9. the relationship between the general term an and the first n terms and Sn of a general sequence: an=
10, the general formula of arithmetic progression: an = a1+(n-1) d.
an=ak+(n-k)d
(where a 1 is the first term and ak is the known k term)
When d≠0, an is a linear equation about n; When d=0, an is constant.
1 1, arithmetic progression's first n terms and formula: Sn=
Serial number =
Serial number =
When d≠0, Sn is a quadratic form about n, and the constant term is 0; When d=0 (a 1≠0), Sn=na 1 is a proportional formula about n.
12, the general formula of geometric series:
Ann =
a 1
qn- 1
Ann =
Postal code of Alaska, USA
Quantum well
(where a 1 is the first term, ak is the known k term, and an≠0).
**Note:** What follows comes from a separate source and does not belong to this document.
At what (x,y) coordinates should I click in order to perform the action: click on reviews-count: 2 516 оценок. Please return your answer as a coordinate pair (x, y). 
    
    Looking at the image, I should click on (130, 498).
13, the first n terms of geometric series and formula: when q= 1, sn = n.
a 1
(it is a proportional formula about n);
When q≠ 1, Sn=
Serial number =
Third, the conclusion about arithmetic and geometric series.
Series Sm, S2m-Sm, S3m-S2m, S4m formed by the sum of any continuous m terms of 14 and arithmetic progression {an}.
-
S3m, ... It's still arithmetic progression.
15, arithmetic progression {an}, if m+n=p+q, then
16, geometric series {an}, if m+n=p+q, then
Series Sm, S2m-Sm, S3m-S2m, S4m formed by the sum of any continuous m terms of 17 and geometric series {an}.
-
S3m, ... is still a geometric series.
18, the sum and difference of two arithmetic progression {an} and {bn} series {an+bn} is still arithmetic progression.
19, a sequence consisting of the product, quotient and reciprocal of two geometric series {an} and {bn}
safe
bn}、。
、
Or geometric series.
20. arithmetic progression {an} Any equidistant series is still arithmetic progression.
2 1, the series of any equidistant term of geometric progression {an} is still geometric progression.
22. How to make three numbers equal: A-D, A, A+D; How to make four numbers equal: A-3D, A-D, A+D, A+3D?
23. How to make three numbers equal: A/Q, A, AQ;
Wrong methods of four numbers being equal: a/q3, a/q, aq, aq3.
(Why? )
24. If {an} is arithmetic progression, then
(c>0) is a geometric series.
25 、{ bn }(bn & gt; 0) is a geometric series, then {logcbn}
(c>0 and c
1)
It's arithmetic progression.
26.
In arithmetic progression.
Medium:
(1) If the number of items is
, then
(2) If the quantity is
Then,
27.
It grows geometrically.
Medium:
( 1)
If the number of items is
, then
(2) If the quantity is
Then,
Four, the common methods of sequence summation: formula method, split item elimination method, dislocation subtraction, reverse addition, etc. The key is to find the general item structure of the sequence.
28. Find the sum of series by grouping method: for example, an=2n+3n.
29. Sum by dislocation subtraction: for example, an=(2n- 1)2n.
30. Sum by split term method: for example, an= 1/n(n+ 1).
3 1, sum by addition in reverse order: for example, an=
32. The method of finding the maximum and minimum term of series {an}:
①
an+ 1-an=……
For example, a =
-2n2+29n-3
②
(An>0)
For example, a =
③
an=f(n)
Study the increase and decrease of function f(n)
For example, a =
33. In the arithmetic series
About Sn
-the maximum value problem solved by the commonly used adjacent term sign change method;
(1) When
& gt0, d<0, satisfied
The number of terms m makes
Take the maximum value.
(2) When
& lt0, d>0, satisfied
The number of terms m makes
Take the minimum value.
We should pay attention to the application of the transformation idea when solving the maximum problem of the sequence with absolute value.